**BRIEF:**
Repeat every record exactly as written, but leave out the pictures.

**DATA LISTING:**
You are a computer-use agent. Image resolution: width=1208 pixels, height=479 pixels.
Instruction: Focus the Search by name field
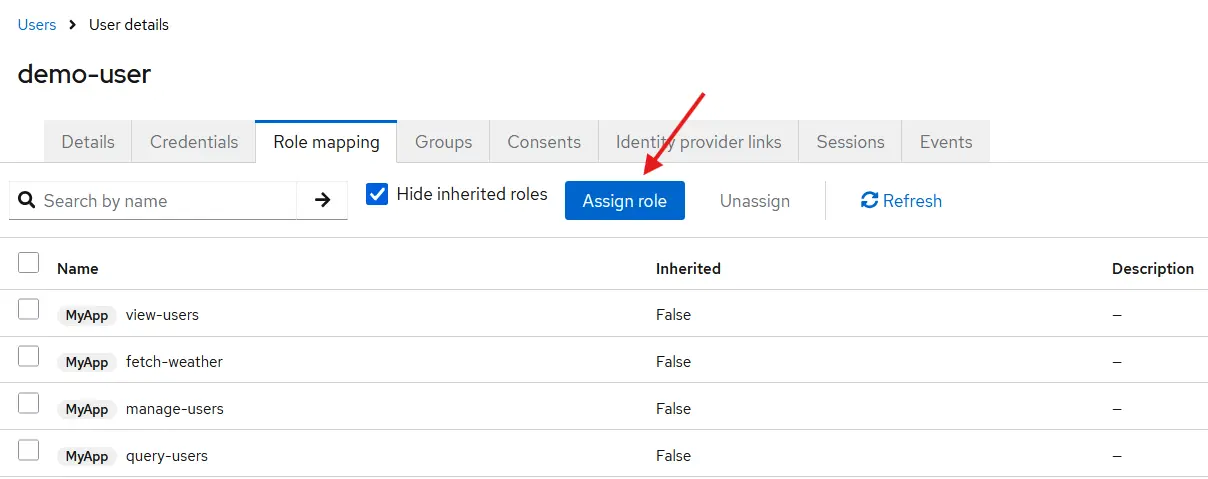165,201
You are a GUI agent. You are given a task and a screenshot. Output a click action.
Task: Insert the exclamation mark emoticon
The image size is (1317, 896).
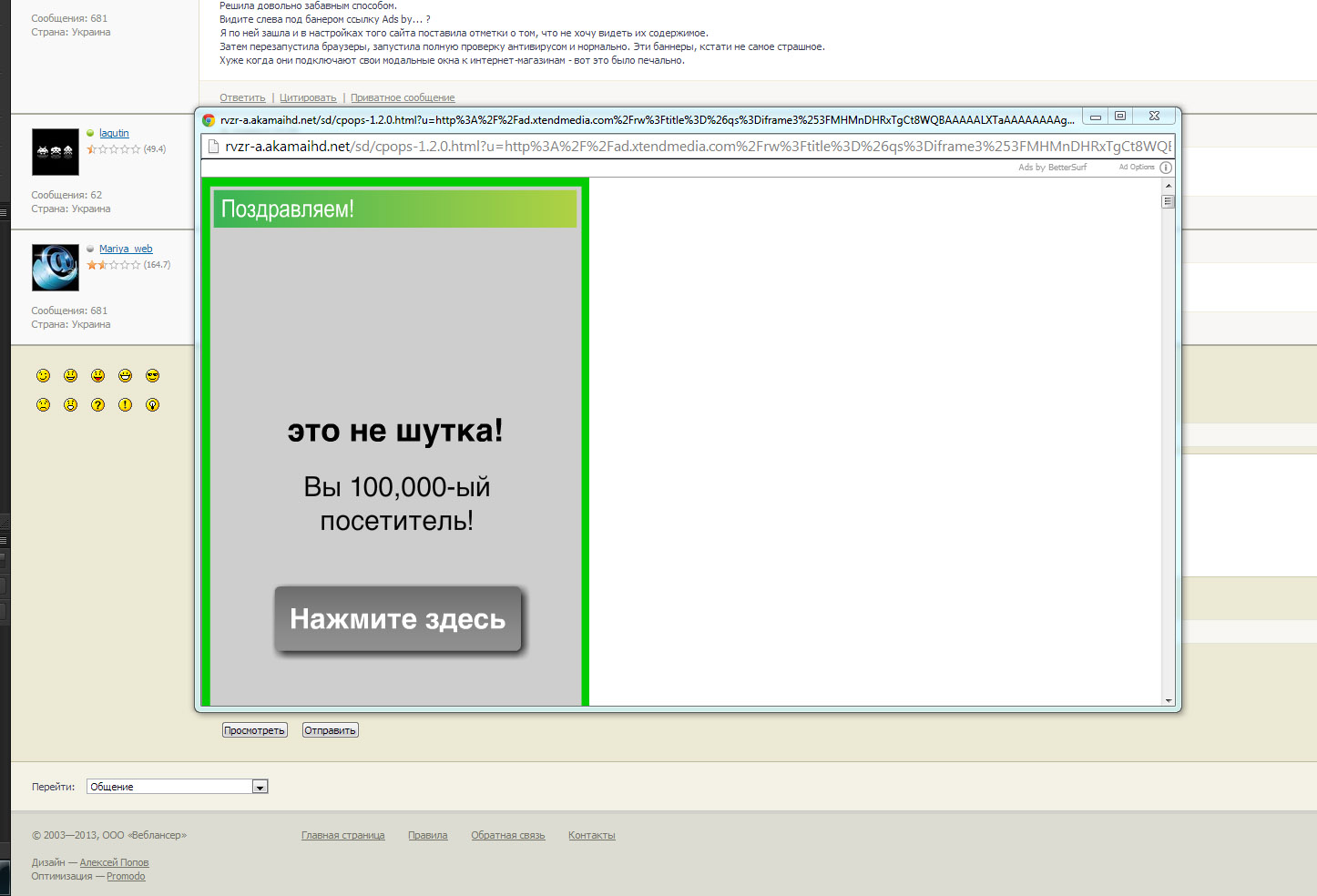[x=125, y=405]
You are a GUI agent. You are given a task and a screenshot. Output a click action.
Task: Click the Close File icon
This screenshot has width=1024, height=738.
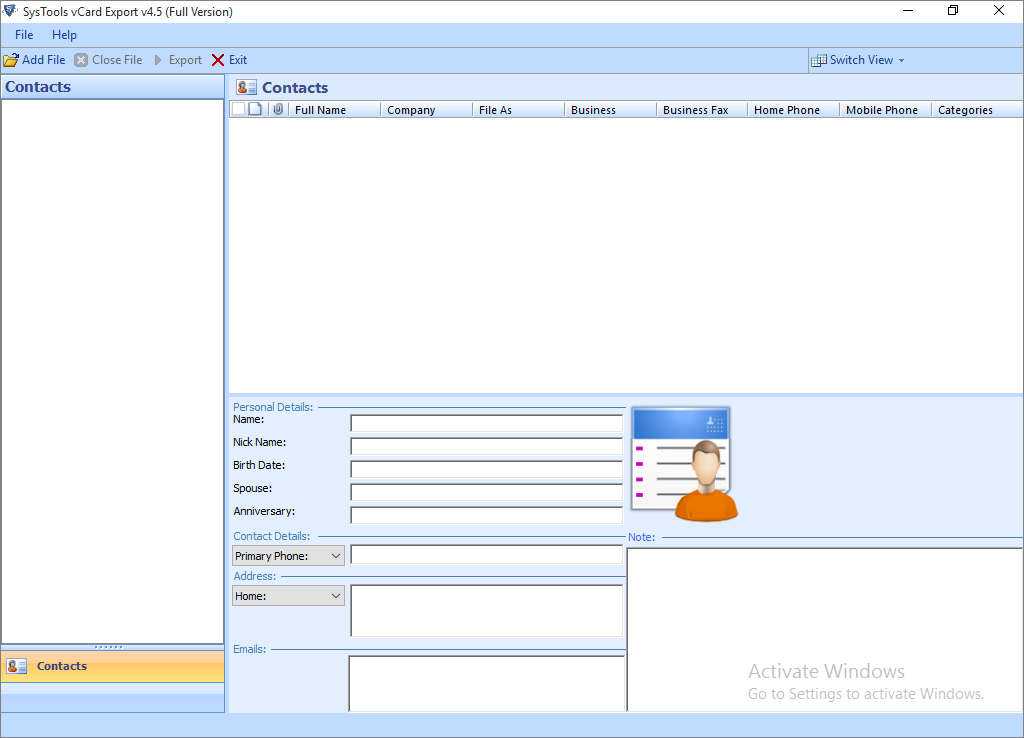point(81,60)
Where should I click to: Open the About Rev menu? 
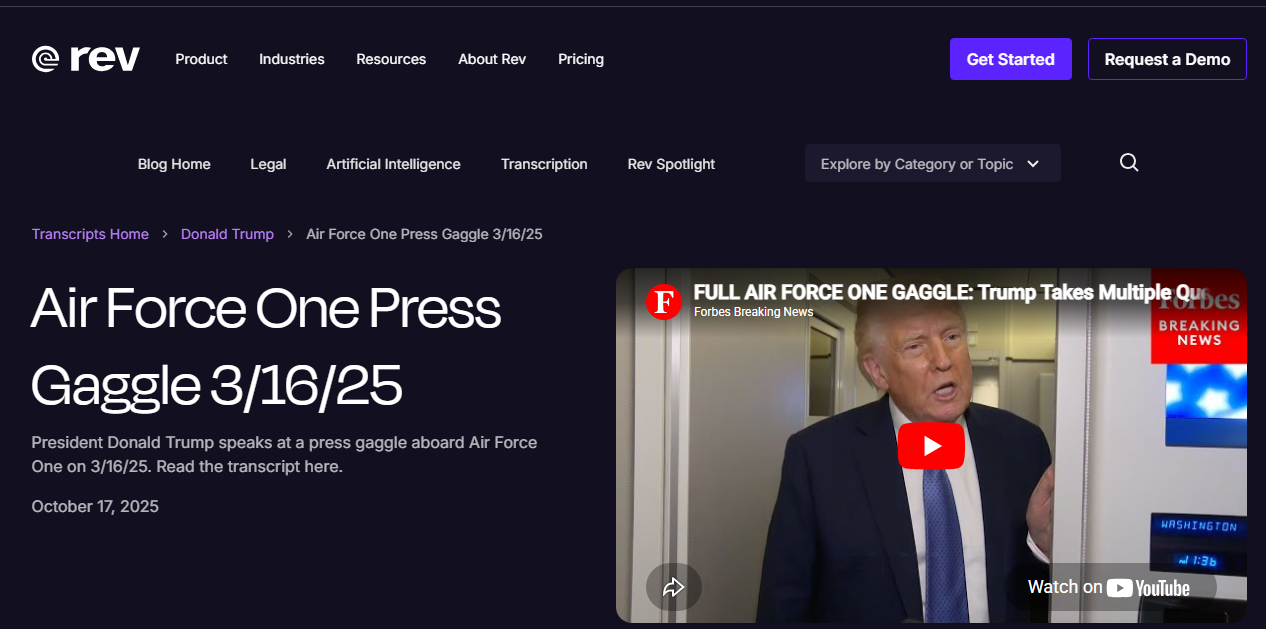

**SOLUTION:**
You are a computer-use agent. Image resolution: width=1208 pixels, height=479 pixels.
Instruction: Focus the Search by name field
165,201
You are a GUI agent. You are given a task and a screenshot. Output a click action.
Task: Insert the exclamation mark emoticon
The image size is (1317, 896).
[x=125, y=405]
You are a GUI agent. You are given a task and a screenshot. Output a click action.
Task: Click the Close File icon
This screenshot has width=1024, height=738.
point(81,60)
Where should I click to: Open the About Rev menu? 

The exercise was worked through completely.